Christmas Survival Guide – our top 10 tips!

Christmas Survival Guide – our top 10 tips!

The lead up to Christmas can be a stressful time and, without having classes and structure, some people can find it a difficult time without having routines in place. With the Christmas break fast approaching, Claire Nelson – Perth College UHI Student Counsellor – shares her helpful tips for looking after your wellbeing during the holidays.

 1. Having plans can be helpful

Will you be going home for Christmas, or staying in the local area?  Having things to do during the break can be helpful for some. Why not meet up with friends, or continue to access the gym/classes at the Academy of Sport and Wellbeing. If you’re not a member already, the ASW team are offering free trials. Why not give it a go?


2. Self-care is really important

Making time for yourself whilst you are on holiday is always a good idea. Self-care comes in many guises: you could watch a good movie, treat yourself to a bubble bath, or sit down with a good book. Or it could even be implementing your boundaries and saying ‘no’ to someone for your own mental wellbeing.


3. Drink in moderation

Alcohol and Christmas usually come hand in hand, but don’t forget that alcohol is a depressant and having many days where you are consuming alcohol can at times make your mood feel low.

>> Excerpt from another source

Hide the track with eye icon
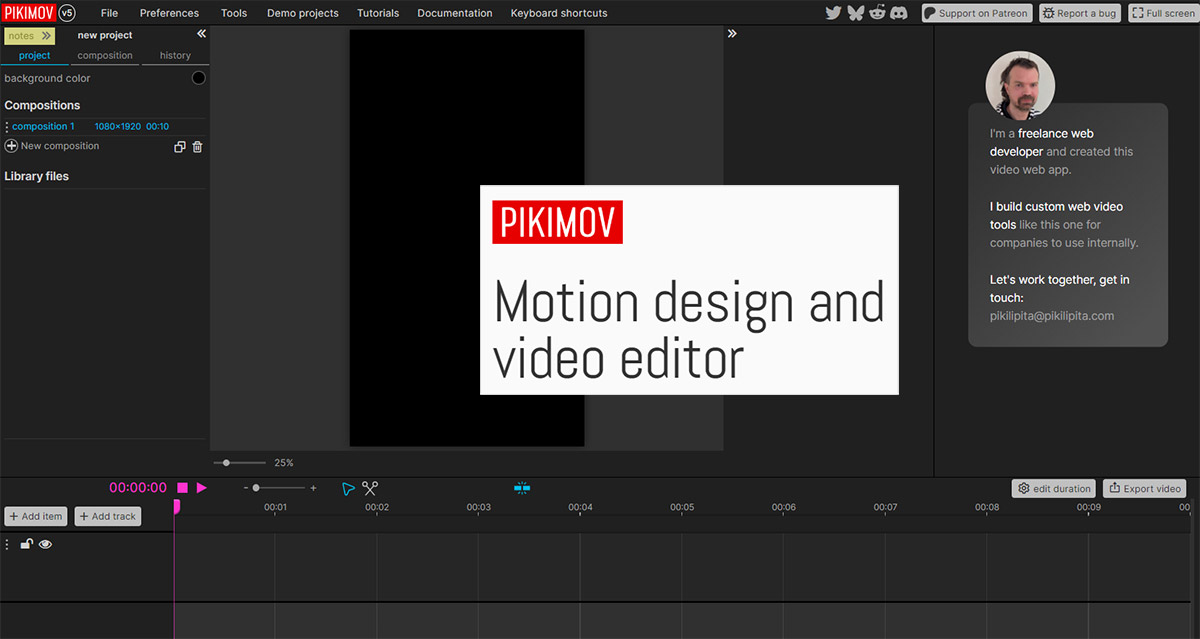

4. Don’t forget to connect with others during the Christmas break

Whether you’re taking time to FaceTime your family for a catch up, or meeting up with friends, it’s good to connect with others and help ease the feelings of loneliness and isolation.



5. Follow the 31-day mental health challenge

Copies are available outside the Student Support Hub, so pick one up before the break. Every day during December, there are challenges which are beneficial for positive wellbeing.

6. Plan ahead

Looking at what you would like to achieve in the future is a great idea to get motivated for the coming year. We have printed off some goal setting worksheets, and these can be picked up from the table outside the Student Support Hub.



7. Know that there is support out there

If you feel you are alone, and want to talk to someone, please remember that the Samaritans offer a 24-hour helpline. Call 116 123 for free, and they won’t judge or pressurise you - they will listen non-judgementally.

8. Get some fresh air

Getting outdoors for a walk in nature, or even just a lap around the block where you live, can do you the world of good. Did you know that getting access to fresh air and daylight can help you get a better night’s sleep too?


9. Pick up our handy tip cards

We have tips cards for bereavement, social anxiety, loneliness and looking after yourself available outside the Student Support Hub. If you experience social anxiety, for example, you could try having a contingency plan that allows you to think about what to do if you start to feel anxious. Could you take a moment outside to take some deep breaths? 


10. Enjoy yourself!

We know that you may need to dedicate time to study over the holidays, but remember to set aside some to enjoy yourself too.  A healthy balance of self-care and studying will result in positive mental wellbeing.